The movement of Mollie Hunter's work is from the historical to the supernatural, to an Old Testament position where natural and supernatural rub shoulders in daily life…. The position is given in terms of the 'old religion' that Christianity superseded, but its exponents have the intensity of John Bunyan; the young men dream dreams and the old men see visions and the latter are in effect the Law and the Prophets. The penetration of ordinary life by the supernatural in earlier days requires; one can argue, this kind of presentation in order to provide an authentic picture. It is necessary even if we do not think it is literally true…. In practice, she writes too well not to achieve 'willing suspension of disbelief'. (p. 108)
Real powers of evil for witches and warlocks can be granted only on Christian terms: therefore with continued tact Mollie Hunter presents witchcraft mainly as fraud and delusion that are only too human. Compare her The Thirteenth Member and Shakespeare's Macbeth, which both use the account of the exposure of witchcraft in the sixteenth-century Newes from Scotland, to see how she explains as politics what Shakespeare suggests is supernatural. To her, witchcraft is to the old religion as pornography is to love stories; and as with pornography people are in it for gain. Thus witchcraft in Mollie Hunter's work is part of her historical fiction: her folk tales deal with the imaginative appeal of the supernatural; her stories of witchcraft with the social significance of a superstition. (pp. 108-09)
It is most obvious in the early Hi Johnny, where the kings of Scotland and the gypsies serve for Richard I home from the Crusades and Robin Hood respectively. It tends to write the story, though an exciting one, in The Lothian Run, for the hero's psychology is neglected so that he slips into becoming something of a secret police cadet who denounces the smuggler who delivers his mother's tea. The Spanish Letters seems to me a much happier version of The Lothian Run….
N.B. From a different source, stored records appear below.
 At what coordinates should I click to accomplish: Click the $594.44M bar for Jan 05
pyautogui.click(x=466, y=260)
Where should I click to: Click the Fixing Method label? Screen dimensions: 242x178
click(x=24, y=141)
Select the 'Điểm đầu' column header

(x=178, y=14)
It is unusual for a children's novel to put superstitions so much in historical perspective as does The Thirteenth Member…. Here and in The Ghosts of Glencoe there is, outside any formula, historical fact which has aroused Mollie Hunter's imagination. The choice of historical fact makes The Ghosts of Glencoe inevitably parallel to [Robert Louis Stevenson's] Kidnapped, a position it can sustain, for it is a moving story, better in my opinion than The Stronghold, which received a Carnegie Medal, and a near-classic. (p. 109)
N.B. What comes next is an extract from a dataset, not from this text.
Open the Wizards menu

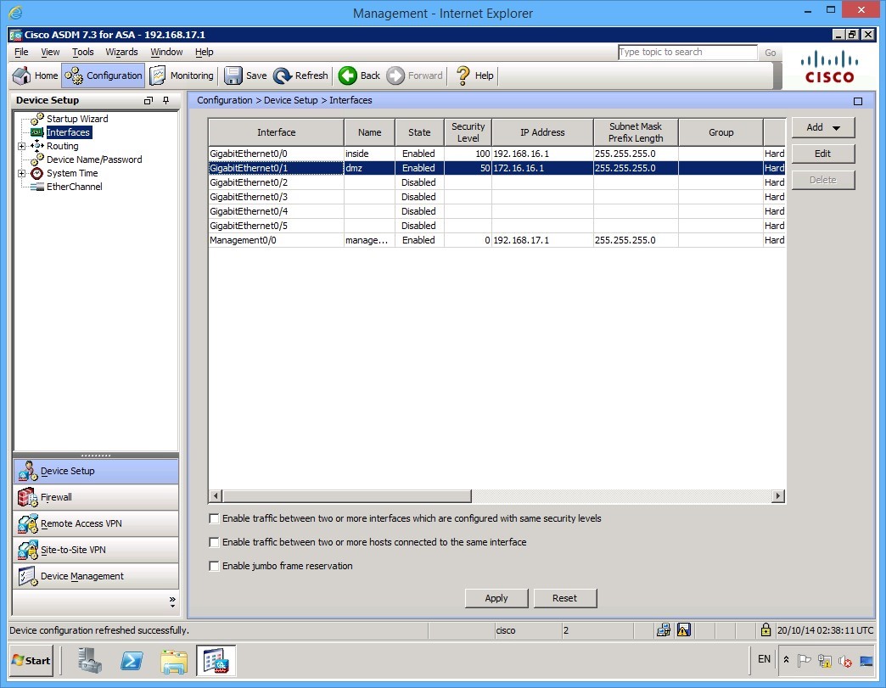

[The Stronghold] proceeds with the dignity of a medal-winner, i.e. perhaps a shade too educationally…. Perhaps it is contemporary troubles that make me feel friction over nineteenth-century enclosures in A Pistol in Greenyards is rather journalistic. In both these books Mollie Hunter remains the born storyteller and they are successful realisations of interesting periods of history, but I think she does not make quite the clean lift of the story that one comes to expect from her.
Noteworthy achievement though her historical novels are, the form in which Mollie Hunter's Celtic...
(This entire section contains 952 words.)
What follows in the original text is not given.